Manhattan Institute scholars react:
Rafael Mangual:
“In addition to the fact that these horrific crimes took place within the context of a general upward trend in violent criminal offending that rose sharply in 2020 (but that probably began in 2015), it’s important to appreciate the impact of the ‘randomness’ of these offenses on the public psyche. Serious violent crime is generally hyper-localized and concentrated within very small networks of offenders. As such, most Americans are relatively well-positioned to assess their own risks of victimization based on where they are and with whom they spend time. However, random street crimes—particularly those that take place in generally low-crime areas—can upend whatever sense of security one might derive from steering clear of rougher areas.
“To the extent these offenses continue, it won’t be long before fear of crime begins to occupy a more prominent place in the minds of increasingly broader swaths of the public, which will only exacerbate the already-palpable tension between many Americans and the criminal justice reform activists that currently enjoy outsized influence in policy-making circles and other elite institutions.”
—Rafael Mangual is the Nick Ohnell Fellow at the Manhattan Institute, a contributing editor of City Journal, and a member of the Council on Criminal Justice. He’s also author of Criminal (In)Justice.
Hannah E. Meyers:
“These horrifying incidents highlight the delusion of progressive reformers in dismantling our criminal justice system and not expecting more harm to innocent people. By forcefully reducing the number of dangerous or violently disturbed criminals we arrest, prosecute, and incarcerate in American cities, we leave innocent citizens vulnerable to attack.
“Random street crime is seldom fully random: it’s committed by individuals who are persistently antisocial. When we get rid of the tools to identify and detain this small group of threatening people, we should expect that they will keep hurting others. We need to reinvest in police departments and return greater powers to prosecute and incarcerate to our courts. Those are the agencies trained and equipped to protect us. Until then, mothers in playgrounds and Brooklynites at bus stops will have the unfair burden of trying to protect themselves, staying always on their guard and always at risk.”

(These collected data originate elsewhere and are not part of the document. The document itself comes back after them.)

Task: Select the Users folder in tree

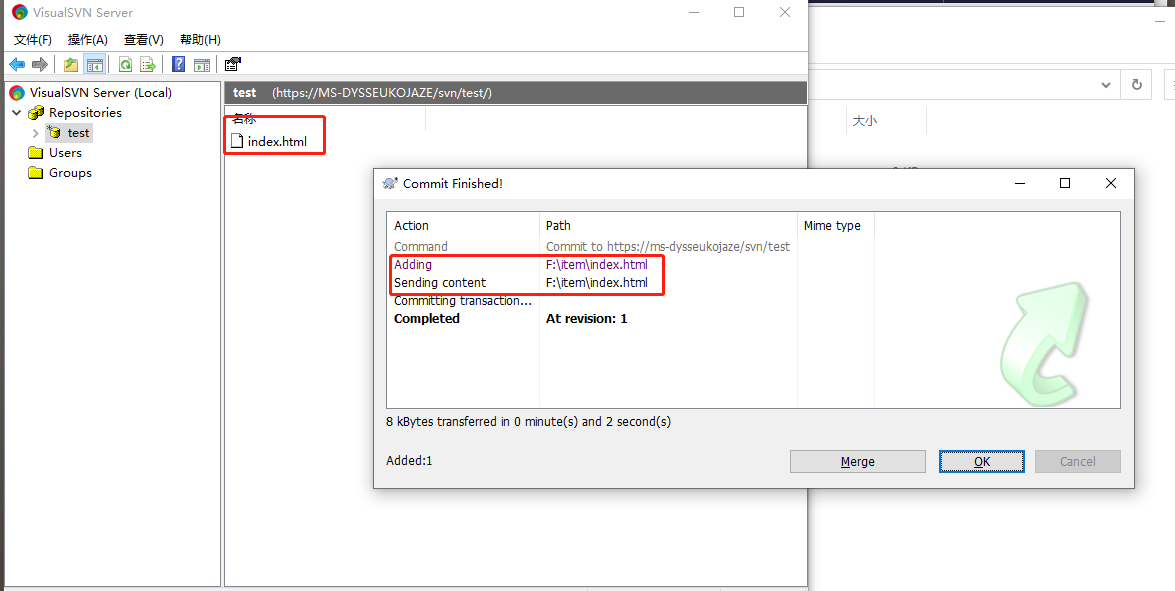Action: 65,153
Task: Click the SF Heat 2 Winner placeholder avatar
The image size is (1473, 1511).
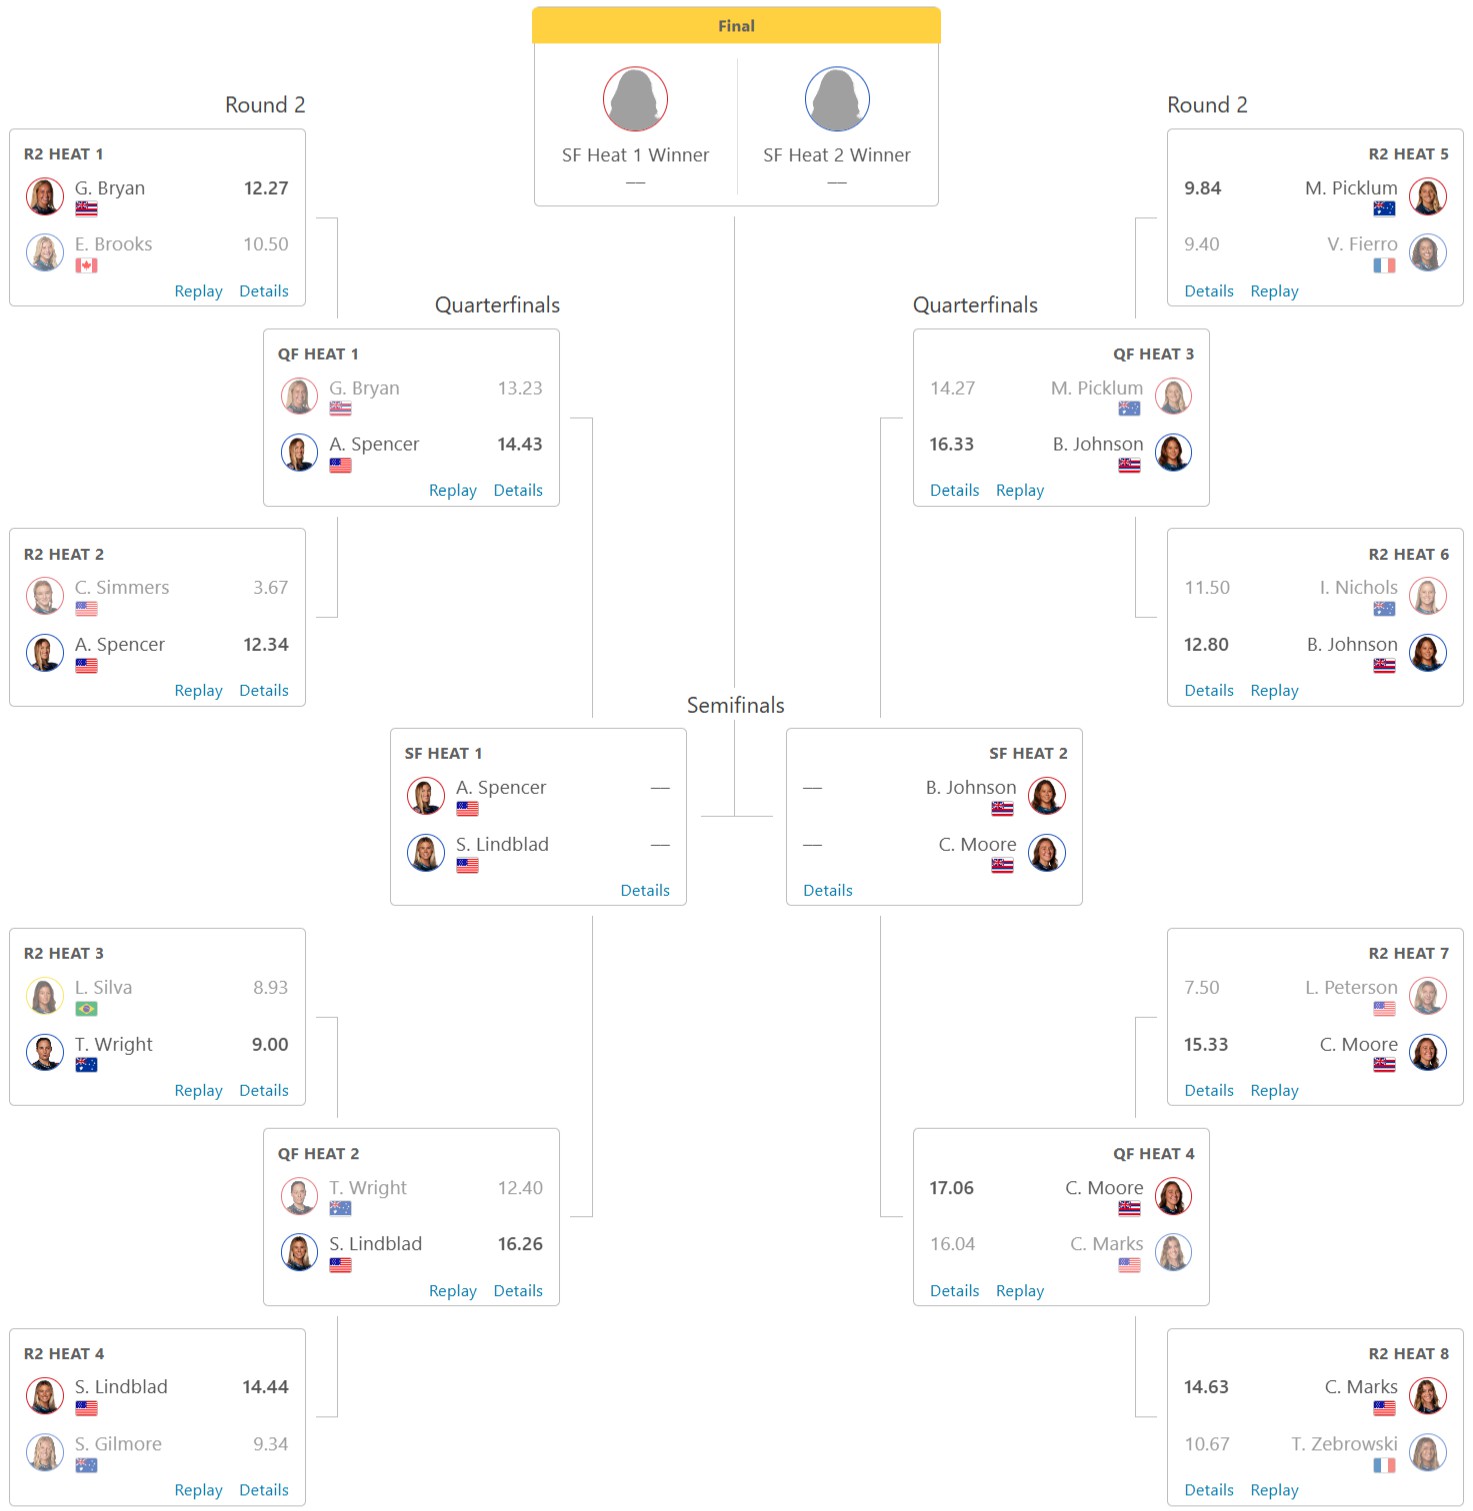Action: (837, 99)
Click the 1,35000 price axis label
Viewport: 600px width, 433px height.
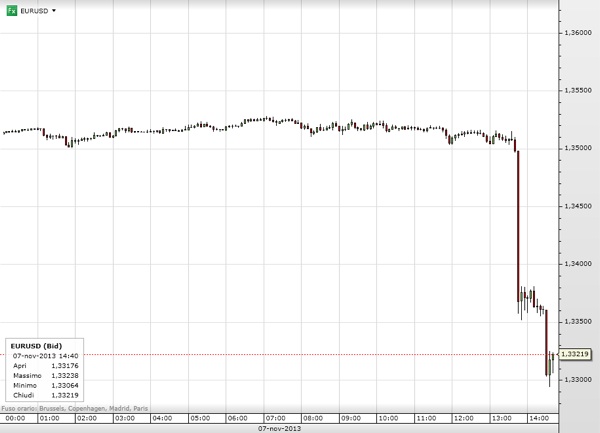(x=577, y=148)
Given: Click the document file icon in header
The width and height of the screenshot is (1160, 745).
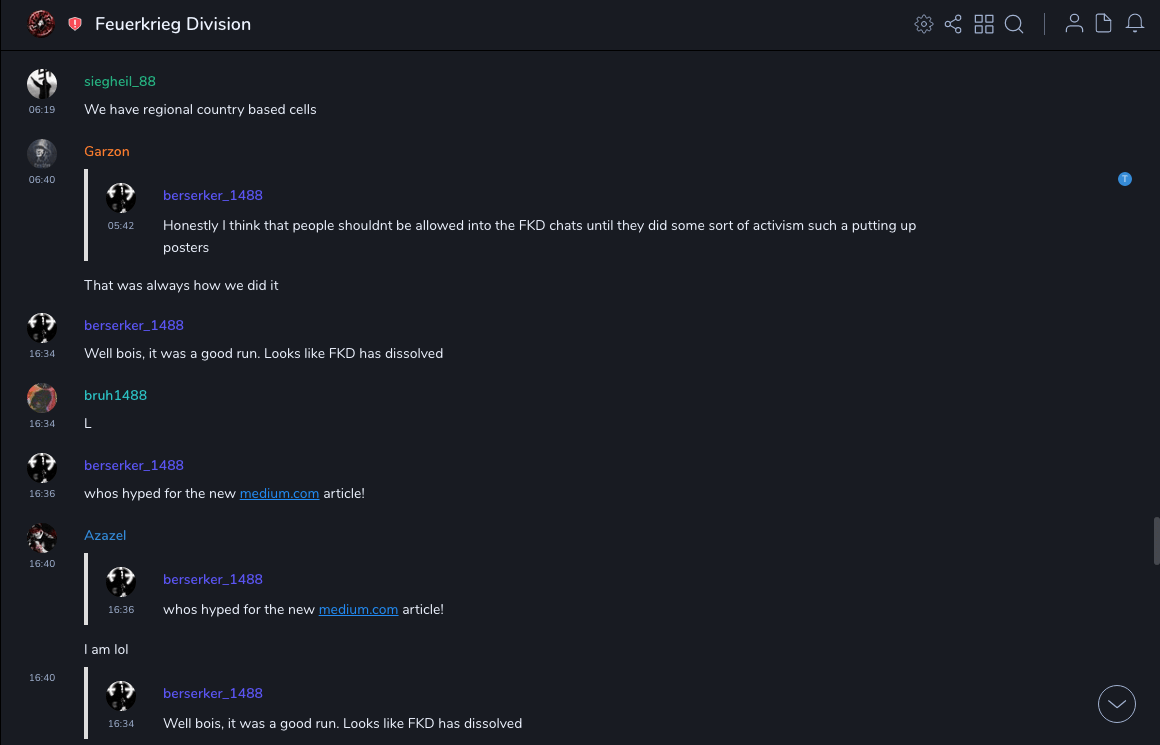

—Hannah E. Meyers is a fellow and director of policing and public safety at the Manhattan Institute.
Heather Mac Donald:
“Conservatives can call for the restoration of law and order and of constitutional policing until they are blue in the face. But unless they acknowledge and rebut the reason for the dismantling of policing, nothing will change. That reason is disparate impact. We have stopped arresting and prosecuting crime because doing so has a disparate impact on black criminals. We have decided as a society that we would rather tolerate ever increasing levels of crime than to put more black criminals in prison. For reasons incomprehensible, Black Lives Matter activists have decided to make black criminals, not black victims, their civil rights cause. But when you protect black criminals, you are leaving law-abiding black Americans at the mercy of anarchy. And that anarchy is now spreading throughout society and affecting all. Conservatives must be willing to say that law enforcement that has a disparate impact on black criminals is not per se racist but is simply going where the crime is.”
—Heather Mac Donald is the Thomas W. Smith Fellow at the Manhattan Institute, a contributing editor of City Journal, and author of her most recent book, When Race Trumps Merit.